Problem to work on
Please render these lines as a Markdown table with the columns No. and Line, numbering each row and leaving out any blank lines.

Data rows
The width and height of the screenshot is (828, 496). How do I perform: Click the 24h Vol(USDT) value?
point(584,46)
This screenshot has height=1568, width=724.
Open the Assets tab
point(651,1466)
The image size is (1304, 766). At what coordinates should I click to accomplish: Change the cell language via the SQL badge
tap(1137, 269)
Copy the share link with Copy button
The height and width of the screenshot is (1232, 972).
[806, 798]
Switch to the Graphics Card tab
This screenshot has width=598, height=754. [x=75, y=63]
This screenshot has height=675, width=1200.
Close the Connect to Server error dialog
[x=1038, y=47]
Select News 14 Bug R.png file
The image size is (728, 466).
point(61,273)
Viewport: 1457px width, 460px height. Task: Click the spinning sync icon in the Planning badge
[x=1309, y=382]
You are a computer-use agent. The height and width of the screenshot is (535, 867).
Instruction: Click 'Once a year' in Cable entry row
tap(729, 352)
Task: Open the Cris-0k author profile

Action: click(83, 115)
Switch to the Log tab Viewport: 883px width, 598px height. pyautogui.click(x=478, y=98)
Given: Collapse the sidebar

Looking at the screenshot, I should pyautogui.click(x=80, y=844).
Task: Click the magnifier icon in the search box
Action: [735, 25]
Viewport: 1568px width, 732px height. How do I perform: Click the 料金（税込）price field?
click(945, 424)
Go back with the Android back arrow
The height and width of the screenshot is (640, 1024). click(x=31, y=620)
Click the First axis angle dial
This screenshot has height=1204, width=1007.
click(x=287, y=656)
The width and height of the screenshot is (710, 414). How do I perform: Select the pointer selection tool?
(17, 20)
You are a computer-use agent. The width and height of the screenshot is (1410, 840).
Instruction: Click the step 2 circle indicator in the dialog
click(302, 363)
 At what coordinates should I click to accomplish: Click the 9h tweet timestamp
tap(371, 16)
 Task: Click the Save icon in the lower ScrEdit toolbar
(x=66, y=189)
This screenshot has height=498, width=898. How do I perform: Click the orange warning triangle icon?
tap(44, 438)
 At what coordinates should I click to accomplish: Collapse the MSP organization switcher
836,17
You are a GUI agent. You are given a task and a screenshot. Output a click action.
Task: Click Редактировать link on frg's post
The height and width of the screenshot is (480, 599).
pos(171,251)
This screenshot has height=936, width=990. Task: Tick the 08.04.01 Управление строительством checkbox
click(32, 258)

The response
| No. | Line |
|---|---|
| 1 | The width and height of the screenshot is (828, 496). How do I perform: Click the 24h Vol(USDT) value? |
| 2 | point(584,46) |
| 3 | This screenshot has height=1568, width=724. |
| 4 | Open the Assets tab |
| 5 | point(651,1466) |
| 6 | The image size is (1304, 766). At what coordinates should I click to accomplish: Change the cell language via the SQL badge |
| 7 | tap(1137, 269) |
| 8 | Copy the share link with Copy button |
| 9 | The height and width of the screenshot is (1232, 972). |
| 10 | [806, 798] |
| 11 | Switch to the Graphics Card tab |
| 12 | This screenshot has width=598, height=754. [x=75, y=63] |
| 13 | This screenshot has height=675, width=1200. |
| 14 | Close the Connect to Server error dialog |
| 15 | [x=1038, y=47] |
| 16 | Select News 14 Bug R.png file |
| 17 | The image size is (728, 466). |
| 18 | point(61,273) |
| 19 | Viewport: 1457px width, 460px height. Task: Click the spinning sync icon in the Planning badge |
| 20 | [x=1309, y=382] |
| 21 | You are a computer-use agent. The height and width of the screenshot is (535, 867). |
| 22 | Instruction: Click 'Once a year' in Cable entry row |
| 23 | tap(729, 352) |
| 24 | Task: Open the Cris-0k author profile |
| 25 | Action: click(83, 115) |
| 26 | Switch to the Log tab Viewport: 883px width, 598px height. pyautogui.click(x=478, y=98) |
| 27 | Given: Collapse the sidebar |
| 28 | Looking at the screenshot, I should pyautogui.click(x=80, y=844). |
| 29 | Task: Click the magnifier icon in the search box |
| 30 | Action: [735, 25] |
| 31 | Viewport: 1568px width, 732px height. How do I perform: Click the 料金（税込）price field? |
| 32 | click(945, 424) |
| 33 | Go back with the Android back arrow |
| 34 | The height and width of the screenshot is (640, 1024). click(x=31, y=620) |
| 35 | Click the First axis angle dial |
| 36 | This screenshot has height=1204, width=1007. |
| 37 | click(x=287, y=656) |
| 38 | The width and height of the screenshot is (710, 414). How do I perform: Select the pointer selection tool? |
| 39 | (17, 20) |
| 40 | You are a computer-use agent. The width and height of the screenshot is (1410, 840). |
| 41 | Instruction: Click the step 2 circle indicator in the dialog |
| 42 | click(302, 363) |
| 43 |  At what coordinates should I click to accomplish: Click the 9h tweet timestamp |
| 44 | tap(371, 16) |
| 45 |  Task: Click the Save icon in the lower ScrEdit toolbar |
| 46 | (x=66, y=189) |
| 47 | This screenshot has height=498, width=898. How do I perform: Click the orange warning triangle icon? |
| 48 | tap(44, 438) |
| 49 |  At what coordinates should I click to accomplish: Collapse the MSP organization switcher |
| 50 | 836,17 |
| 51 | You are a GUI agent. You are given a task and a screenshot. Output a click action. |
| 52 | Task: Click Редактировать link on frg's post |
| 53 | The height and width of the screenshot is (480, 599). |
| 54 | pos(171,251) |
| 55 | This screenshot has height=936, width=990. Task: Tick the 08.04.01 Управление строительством checkbox |
| 56 | click(32, 258) |